> [WHAT IS ASKED]: In each of the entries below, change "computer-use agent" to "desktop assistant" and leave everything else as it is. Write out every entry in full.

> [GIVEN DATA]:
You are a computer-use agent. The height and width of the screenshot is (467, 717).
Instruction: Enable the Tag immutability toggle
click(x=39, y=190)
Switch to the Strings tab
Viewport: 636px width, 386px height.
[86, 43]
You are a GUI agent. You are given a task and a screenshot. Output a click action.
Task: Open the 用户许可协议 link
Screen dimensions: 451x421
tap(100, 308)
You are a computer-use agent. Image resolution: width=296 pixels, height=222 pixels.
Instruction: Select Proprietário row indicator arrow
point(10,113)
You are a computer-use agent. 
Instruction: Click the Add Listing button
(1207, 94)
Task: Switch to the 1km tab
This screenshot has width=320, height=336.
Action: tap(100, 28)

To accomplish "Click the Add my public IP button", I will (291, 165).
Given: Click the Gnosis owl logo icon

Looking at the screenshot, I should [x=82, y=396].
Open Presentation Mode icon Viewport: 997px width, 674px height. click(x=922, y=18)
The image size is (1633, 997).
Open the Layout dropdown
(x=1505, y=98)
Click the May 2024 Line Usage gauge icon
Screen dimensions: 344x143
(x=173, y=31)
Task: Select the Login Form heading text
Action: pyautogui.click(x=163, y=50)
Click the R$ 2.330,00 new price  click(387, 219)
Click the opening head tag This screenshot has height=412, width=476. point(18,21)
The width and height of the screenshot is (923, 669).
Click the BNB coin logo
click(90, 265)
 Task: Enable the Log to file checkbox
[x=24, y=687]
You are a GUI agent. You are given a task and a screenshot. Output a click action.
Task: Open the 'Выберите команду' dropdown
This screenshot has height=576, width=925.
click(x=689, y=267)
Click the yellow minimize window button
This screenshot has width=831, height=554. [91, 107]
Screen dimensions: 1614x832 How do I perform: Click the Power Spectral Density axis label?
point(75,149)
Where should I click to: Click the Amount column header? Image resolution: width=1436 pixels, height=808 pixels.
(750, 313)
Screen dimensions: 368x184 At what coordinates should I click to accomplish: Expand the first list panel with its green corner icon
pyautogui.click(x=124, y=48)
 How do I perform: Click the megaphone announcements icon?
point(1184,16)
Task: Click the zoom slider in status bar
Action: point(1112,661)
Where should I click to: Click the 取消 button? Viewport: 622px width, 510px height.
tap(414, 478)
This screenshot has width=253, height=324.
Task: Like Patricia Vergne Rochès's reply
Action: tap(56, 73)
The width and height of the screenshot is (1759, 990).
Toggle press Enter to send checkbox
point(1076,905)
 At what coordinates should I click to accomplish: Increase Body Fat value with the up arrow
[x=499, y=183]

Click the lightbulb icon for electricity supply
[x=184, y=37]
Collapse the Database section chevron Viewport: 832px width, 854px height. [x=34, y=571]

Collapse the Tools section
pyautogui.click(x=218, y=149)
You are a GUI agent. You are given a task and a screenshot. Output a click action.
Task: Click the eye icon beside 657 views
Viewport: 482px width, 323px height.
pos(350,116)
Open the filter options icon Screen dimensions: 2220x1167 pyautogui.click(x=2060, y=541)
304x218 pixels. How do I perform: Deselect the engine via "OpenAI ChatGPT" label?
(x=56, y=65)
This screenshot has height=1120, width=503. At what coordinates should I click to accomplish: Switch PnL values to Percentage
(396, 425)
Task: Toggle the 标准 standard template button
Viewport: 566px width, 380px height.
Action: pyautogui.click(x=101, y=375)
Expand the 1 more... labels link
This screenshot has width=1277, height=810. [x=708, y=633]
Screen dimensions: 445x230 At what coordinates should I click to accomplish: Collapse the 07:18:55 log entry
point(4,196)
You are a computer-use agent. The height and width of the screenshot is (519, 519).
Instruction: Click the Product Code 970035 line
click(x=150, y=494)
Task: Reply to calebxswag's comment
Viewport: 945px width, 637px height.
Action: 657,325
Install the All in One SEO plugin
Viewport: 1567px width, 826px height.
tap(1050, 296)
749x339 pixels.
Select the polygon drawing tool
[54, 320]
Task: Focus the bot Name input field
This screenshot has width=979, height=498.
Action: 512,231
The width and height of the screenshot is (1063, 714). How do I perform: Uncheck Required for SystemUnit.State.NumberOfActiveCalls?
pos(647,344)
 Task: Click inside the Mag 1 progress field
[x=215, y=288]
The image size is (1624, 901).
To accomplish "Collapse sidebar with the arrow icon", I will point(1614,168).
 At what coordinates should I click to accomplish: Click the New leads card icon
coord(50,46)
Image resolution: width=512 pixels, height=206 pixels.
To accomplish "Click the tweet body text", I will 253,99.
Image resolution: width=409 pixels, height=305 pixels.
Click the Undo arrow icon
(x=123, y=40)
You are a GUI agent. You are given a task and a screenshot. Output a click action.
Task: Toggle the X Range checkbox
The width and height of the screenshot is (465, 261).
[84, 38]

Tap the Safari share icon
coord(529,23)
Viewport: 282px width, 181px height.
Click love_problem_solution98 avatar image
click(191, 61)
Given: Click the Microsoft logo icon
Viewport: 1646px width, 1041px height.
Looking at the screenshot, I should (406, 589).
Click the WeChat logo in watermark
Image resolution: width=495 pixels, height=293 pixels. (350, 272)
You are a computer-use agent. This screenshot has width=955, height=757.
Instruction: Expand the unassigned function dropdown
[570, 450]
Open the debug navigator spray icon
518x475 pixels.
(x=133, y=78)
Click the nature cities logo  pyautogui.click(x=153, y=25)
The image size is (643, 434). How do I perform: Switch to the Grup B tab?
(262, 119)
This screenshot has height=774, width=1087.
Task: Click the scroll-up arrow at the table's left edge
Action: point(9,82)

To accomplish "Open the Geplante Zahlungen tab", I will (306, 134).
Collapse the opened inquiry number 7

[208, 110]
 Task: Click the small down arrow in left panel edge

> [TASK RESPONSE]:
You are a desktop assistant. The height and width of the screenshot is (467, 717).
Instruction: Enable the Tag immutability toggle
click(x=39, y=190)
Switch to the Strings tab
Viewport: 636px width, 386px height.
[86, 43]
You are a GUI agent. You are given a task and a screenshot. Output a click action.
Task: Open the 用户许可协议 link
Screen dimensions: 451x421
tap(100, 308)
You are a desktop assistant. Image resolution: width=296 pixels, height=222 pixels.
Instruction: Select Proprietário row indicator arrow
point(10,113)
You are a desktop assistant. 
Instruction: Click the Add Listing button
(1207, 94)
Task: Switch to the 1km tab
This screenshot has width=320, height=336.
Action: tap(100, 28)

To accomplish "Click the Add my public IP button", I will (291, 165).
Given: Click the Gnosis owl logo icon

Looking at the screenshot, I should [x=82, y=396].
Open Presentation Mode icon Viewport: 997px width, 674px height. click(x=922, y=18)
The image size is (1633, 997).
Open the Layout dropdown
(x=1505, y=98)
Click the May 2024 Line Usage gauge icon
Screen dimensions: 344x143
(x=173, y=31)
Task: Select the Login Form heading text
Action: pyautogui.click(x=163, y=50)
Click the R$ 2.330,00 new price  click(387, 219)
Click the opening head tag This screenshot has height=412, width=476. point(18,21)
The width and height of the screenshot is (923, 669).
Click the BNB coin logo
click(90, 265)
 Task: Enable the Log to file checkbox
[x=24, y=687]
You are a GUI agent. You are given a task and a screenshot. Output a click action.
Task: Open the 'Выберите команду' dropdown
This screenshot has height=576, width=925.
click(x=689, y=267)
Click the yellow minimize window button
This screenshot has width=831, height=554. [91, 107]
Screen dimensions: 1614x832 How do I perform: Click the Power Spectral Density axis label?
point(75,149)
Where should I click to: Click the Amount column header? Image resolution: width=1436 pixels, height=808 pixels.
(750, 313)
Screen dimensions: 368x184 At what coordinates should I click to accomplish: Expand the first list panel with its green corner icon
pyautogui.click(x=124, y=48)
 How do I perform: Click the megaphone announcements icon?
point(1184,16)
Task: Click the zoom slider in status bar
Action: point(1112,661)
Where should I click to: Click the 取消 button? Viewport: 622px width, 510px height.
tap(414, 478)
This screenshot has width=253, height=324.
Task: Like Patricia Vergne Rochès's reply
Action: tap(56, 73)
The width and height of the screenshot is (1759, 990).
Toggle press Enter to send checkbox
point(1076,905)
 At what coordinates should I click to accomplish: Increase Body Fat value with the up arrow
[x=499, y=183]

Click the lightbulb icon for electricity supply
[x=184, y=37]
Collapse the Database section chevron Viewport: 832px width, 854px height. [x=34, y=571]

Collapse the Tools section
pyautogui.click(x=218, y=149)
You are a GUI agent. You are given a task and a screenshot. Output a click action.
Task: Click the eye icon beside 657 views
Viewport: 482px width, 323px height.
pos(350,116)
Open the filter options icon Screen dimensions: 2220x1167 pyautogui.click(x=2060, y=541)
304x218 pixels. How do I perform: Deselect the engine via "OpenAI ChatGPT" label?
(x=56, y=65)
This screenshot has height=1120, width=503. At what coordinates should I click to accomplish: Switch PnL values to Percentage
(396, 425)
Task: Toggle the 标准 standard template button
Viewport: 566px width, 380px height.
Action: pyautogui.click(x=101, y=375)
Expand the 1 more... labels link
This screenshot has width=1277, height=810. [x=708, y=633]
Screen dimensions: 445x230 At what coordinates should I click to accomplish: Collapse the 07:18:55 log entry
point(4,196)
You are a desktop assistant. The height and width of the screenshot is (519, 519).
Instruction: Click the Product Code 970035 line
click(x=150, y=494)
Task: Reply to calebxswag's comment
Viewport: 945px width, 637px height.
Action: 657,325
Install the All in One SEO plugin
Viewport: 1567px width, 826px height.
tap(1050, 296)
749x339 pixels.
Select the polygon drawing tool
[54, 320]
Task: Focus the bot Name input field
This screenshot has width=979, height=498.
Action: 512,231
The width and height of the screenshot is (1063, 714). How do I perform: Uncheck Required for SystemUnit.State.NumberOfActiveCalls?
pos(647,344)
 Task: Click inside the Mag 1 progress field
[x=215, y=288]
The image size is (1624, 901).
To accomplish "Collapse sidebar with the arrow icon", I will point(1614,168).
 At what coordinates should I click to accomplish: Click the New leads card icon
coord(50,46)
Image resolution: width=512 pixels, height=206 pixels.
To accomplish "Click the tweet body text", I will 253,99.
Image resolution: width=409 pixels, height=305 pixels.
Click the Undo arrow icon
(x=123, y=40)
You are a GUI agent. You are given a task and a screenshot. Output a click action.
Task: Toggle the X Range checkbox
The width and height of the screenshot is (465, 261).
[84, 38]

Tap the Safari share icon
coord(529,23)
Viewport: 282px width, 181px height.
Click love_problem_solution98 avatar image
click(191, 61)
Given: Click the Microsoft logo icon
Viewport: 1646px width, 1041px height.
Looking at the screenshot, I should (406, 589).
Click the WeChat logo in watermark
Image resolution: width=495 pixels, height=293 pixels. (350, 272)
You are a desktop assistant. This screenshot has width=955, height=757.
Instruction: Expand the unassigned function dropdown
[570, 450]
Open the debug navigator spray icon
518x475 pixels.
(x=133, y=78)
Click the nature cities logo  pyautogui.click(x=153, y=25)
The image size is (643, 434). How do I perform: Switch to the Grup B tab?
(262, 119)
This screenshot has height=774, width=1087.
Task: Click the scroll-up arrow at the table's left edge
Action: point(9,82)

To accomplish "Open the Geplante Zahlungen tab", I will (306, 134).
Collapse the opened inquiry number 7

[208, 110]
 Task: Click the small down arrow in left panel edge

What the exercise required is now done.